You can think of a bias as a special kind of weight that has a constant, dummy 1.0 associated input. Here I use an explicit 1.0 value only to emphasize that idea, so you can omit it if you wish. Next, the hidden node signals are computed:

# 4. compute hidden node signals
for j in range(self.nh):
  sum = 0.0
  for k in range(self.no):
    sum += oSignals[k] * self.hoWeights[j,k]
  derivative = (1 - self.hNodes[j]) * (1 + self.hNodes[j]) 
  hSignals[j] = derivative * sum

The demo neural network uses the tanh activation function for hidden nodes. The local variable named derivative holds the calculus derivative of the tanh function. So, if you change the hidden node activation function, you'd have to change the calculation of this derivative variable. Next, the input-to-hidden weight gradients and the hidden node bias gradients are calculated:


# 5. compute input-to-hidden weight gradients
for i in range(self.ni):
  for j in range(self.nh):
    ihGrads[i, j] = hSignals[j] * self.iNodes[i]

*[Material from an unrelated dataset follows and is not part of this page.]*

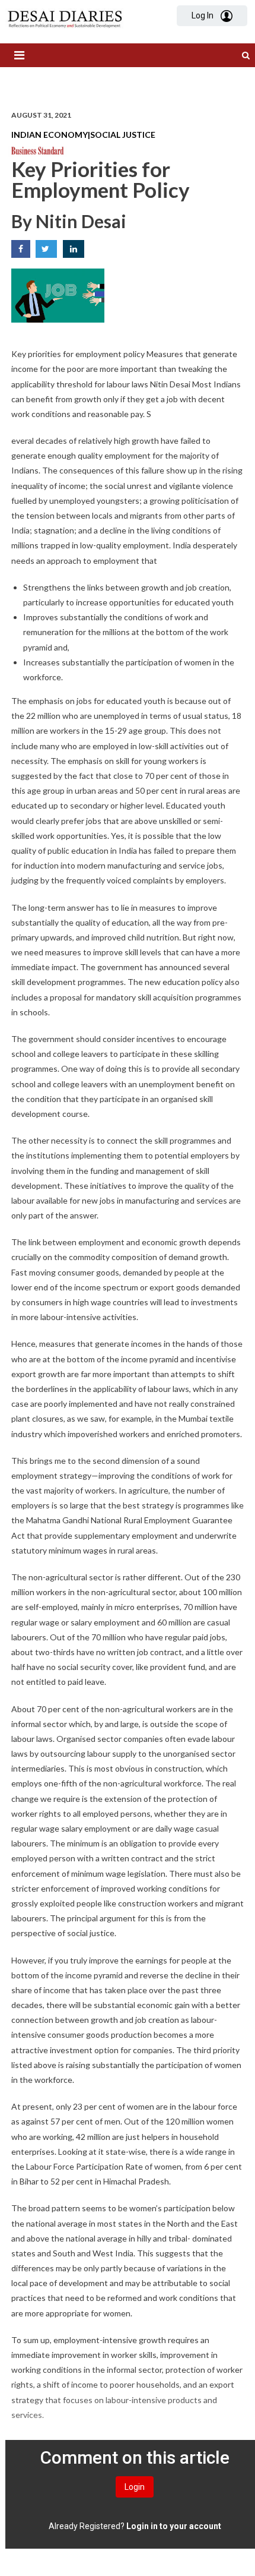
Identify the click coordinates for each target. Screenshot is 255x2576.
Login (135, 2487)
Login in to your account (173, 2526)
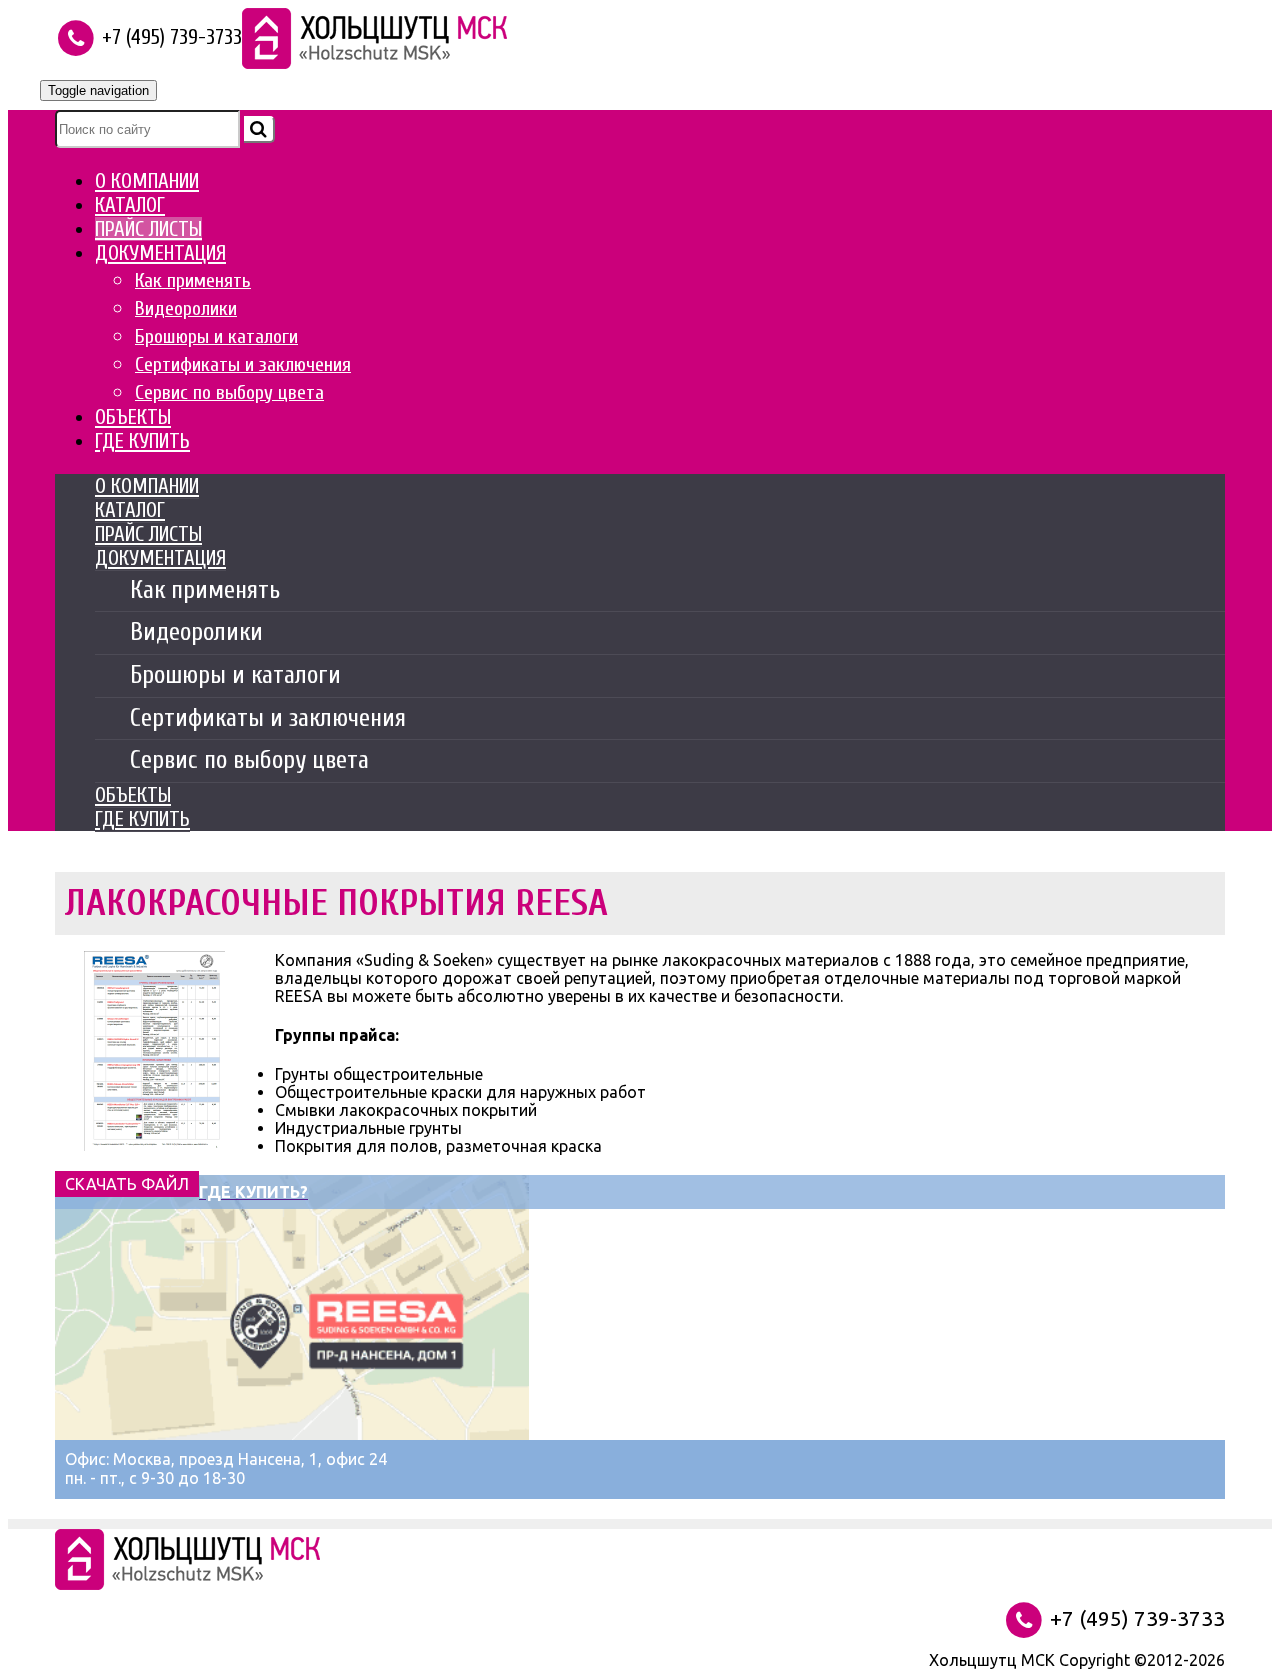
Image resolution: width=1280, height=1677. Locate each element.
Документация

# 6. compute hidden node bias gradients
for j in range(self.nh):
  hbGrads[j] = hSignals[j] * 1.0 

As before, a gradient is composed of a signal and an associated input term, and the dummy 1.0 input value for the hidden biases can be dropped. Notice that the code hasn't used momentum yet. After the gradients have been calculated, the weight and bias values can be updated in any order. First, the demo updates the input-to-hidden node weights:

# 1. update input-to-hidden weights
for i in range(self.ni):
  for j in range(self.nh):
    delta = -1.0 * learnRate * ihGrads[i,j]
    self.ihWeights[i,j] += delta
    self.ihWeights[i,j] += momentum * ih_prev_weights_delta[i,j]
    ih_prev_weights_delta[i,j] = delta 

After the weight delta is calculated, the weight is updated. Then a second update is performed using the value of the previous delta. In the very first training iteration, the initial value of the weight delta will be 0.0, but that's fine. Before exiting the loop, the previous delta is replaced by the current delta value.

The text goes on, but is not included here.